4- Added the assignment opertor=(const Base &) (otherwise a
temporary Derived object is created...)

You also need to make the destructor of Base virtual. I'd
also add a private operator new[] to Derived -- in no case
can you allow the construction of C style arrays of Derived
on the heap (since they will fatally end up assigned to a
Base*).


Yeah, but...

if sizeof(Base)==sizeof(Derived), and if ~Derived() has an
empty body (i.e. it does nothing but call ~Base()), then there
isn't likely to be a problem, not even with new Derived[] --
is there? Yes, I am aware that it violates the standard...
but show me a program that does this, and a compiler that
makes it crash?


In the absense of further derivation, I think in fact it is
safe.

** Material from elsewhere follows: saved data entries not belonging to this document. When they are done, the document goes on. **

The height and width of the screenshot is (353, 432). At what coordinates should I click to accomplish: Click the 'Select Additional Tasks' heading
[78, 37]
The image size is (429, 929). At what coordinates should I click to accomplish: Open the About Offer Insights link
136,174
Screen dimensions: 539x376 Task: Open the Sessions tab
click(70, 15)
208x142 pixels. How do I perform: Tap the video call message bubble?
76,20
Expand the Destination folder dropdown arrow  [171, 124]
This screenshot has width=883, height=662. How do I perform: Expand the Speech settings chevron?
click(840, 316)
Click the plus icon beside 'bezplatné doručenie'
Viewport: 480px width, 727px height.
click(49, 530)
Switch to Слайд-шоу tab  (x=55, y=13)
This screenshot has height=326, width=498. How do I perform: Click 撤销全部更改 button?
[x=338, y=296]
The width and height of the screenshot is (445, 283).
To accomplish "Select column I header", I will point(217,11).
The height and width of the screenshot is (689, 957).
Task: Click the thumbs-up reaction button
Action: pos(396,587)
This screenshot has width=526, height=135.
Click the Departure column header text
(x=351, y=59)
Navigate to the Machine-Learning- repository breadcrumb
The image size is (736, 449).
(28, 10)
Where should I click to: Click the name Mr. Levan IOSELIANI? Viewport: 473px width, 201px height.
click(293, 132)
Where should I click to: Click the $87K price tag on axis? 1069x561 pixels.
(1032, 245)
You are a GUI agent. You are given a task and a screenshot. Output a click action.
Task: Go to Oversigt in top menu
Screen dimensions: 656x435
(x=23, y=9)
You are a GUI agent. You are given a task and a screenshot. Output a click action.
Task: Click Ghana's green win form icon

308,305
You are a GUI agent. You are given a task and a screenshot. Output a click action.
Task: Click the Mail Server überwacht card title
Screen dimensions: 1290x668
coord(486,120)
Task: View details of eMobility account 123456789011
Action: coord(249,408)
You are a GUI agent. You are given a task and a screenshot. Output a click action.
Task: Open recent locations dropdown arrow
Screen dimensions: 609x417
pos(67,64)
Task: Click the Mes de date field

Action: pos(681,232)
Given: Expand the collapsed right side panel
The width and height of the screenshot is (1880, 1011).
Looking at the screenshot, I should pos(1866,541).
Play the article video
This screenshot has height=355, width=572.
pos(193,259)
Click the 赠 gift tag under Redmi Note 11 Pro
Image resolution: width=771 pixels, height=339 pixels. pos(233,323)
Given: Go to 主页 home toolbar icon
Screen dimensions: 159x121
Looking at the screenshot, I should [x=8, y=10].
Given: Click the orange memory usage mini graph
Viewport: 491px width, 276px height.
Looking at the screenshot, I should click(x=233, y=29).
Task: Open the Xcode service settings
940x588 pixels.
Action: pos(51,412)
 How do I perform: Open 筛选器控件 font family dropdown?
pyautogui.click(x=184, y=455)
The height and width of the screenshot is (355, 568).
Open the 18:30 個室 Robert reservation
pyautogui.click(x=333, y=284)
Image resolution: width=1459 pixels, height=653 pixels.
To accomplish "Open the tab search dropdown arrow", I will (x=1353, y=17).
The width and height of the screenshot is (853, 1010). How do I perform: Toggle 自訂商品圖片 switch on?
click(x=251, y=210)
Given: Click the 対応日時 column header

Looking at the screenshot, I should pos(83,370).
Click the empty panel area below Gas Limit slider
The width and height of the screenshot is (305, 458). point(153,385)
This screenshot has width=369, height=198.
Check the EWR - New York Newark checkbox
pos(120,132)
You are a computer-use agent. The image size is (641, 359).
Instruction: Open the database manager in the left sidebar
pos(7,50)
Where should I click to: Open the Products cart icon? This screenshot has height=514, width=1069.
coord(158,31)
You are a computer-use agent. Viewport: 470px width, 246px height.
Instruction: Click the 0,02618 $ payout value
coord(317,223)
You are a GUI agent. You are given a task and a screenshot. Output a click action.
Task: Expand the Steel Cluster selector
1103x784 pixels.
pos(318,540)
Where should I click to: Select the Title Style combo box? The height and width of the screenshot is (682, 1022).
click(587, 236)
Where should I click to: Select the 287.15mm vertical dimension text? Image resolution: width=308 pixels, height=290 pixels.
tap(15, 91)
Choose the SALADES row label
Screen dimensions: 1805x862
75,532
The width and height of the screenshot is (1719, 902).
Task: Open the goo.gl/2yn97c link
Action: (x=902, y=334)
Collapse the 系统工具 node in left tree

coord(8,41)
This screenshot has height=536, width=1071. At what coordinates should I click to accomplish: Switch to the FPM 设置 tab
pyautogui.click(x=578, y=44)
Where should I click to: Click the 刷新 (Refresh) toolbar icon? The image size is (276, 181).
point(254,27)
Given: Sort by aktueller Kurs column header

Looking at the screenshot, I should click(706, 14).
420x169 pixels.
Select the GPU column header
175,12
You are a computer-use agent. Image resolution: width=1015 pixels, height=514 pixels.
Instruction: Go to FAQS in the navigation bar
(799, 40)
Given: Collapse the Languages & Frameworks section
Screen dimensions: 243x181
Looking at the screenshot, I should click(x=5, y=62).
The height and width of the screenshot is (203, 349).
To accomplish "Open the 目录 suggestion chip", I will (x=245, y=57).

I even once toyed with the idea making a proposal to the
standard to guarantee that it work -- basically, defining
"trivial derivation" as adding new constructors and nothing
else, and then saying that it would work in the case of trivial
derivation. In the end, it seemed too much bother, and too much
special case. And not really that useful.

#include <iostream>
#include <ostream>

struct Base {
     int x;
     // whatever...
     Base(int z=0) : x(z) {}
     ~Base() { std::cout << "Destroy: " << x << '\n'; }
};

struct Derived : public Base { // No Multiple Inheritance
     static int nextX;
     Derived() : Base(nextX++) {}
     // No new non-static data members
     //~Derived(); -- Does not explicitly define the destructor
};
int Derived::nextX = 100;

int main() {
     {
         Base a(10);
         Base *b = new Derived[5];

         delete[] b; // Deleting with wrong data type, violates
standard...
         // but is it EVER a problem in these limited situations?
         // Calls ~Base() directly, instead of going through
~Derived()...
         // But all ~Derived() does is forward to ~Base(), right?
     }

     std::cout << "Fin" << std::endl;
}

Even Comeau doesn't complain about this code
(haven't tried running it with Comeau, though)
I did try it with Microsoft, it gave the obvious results.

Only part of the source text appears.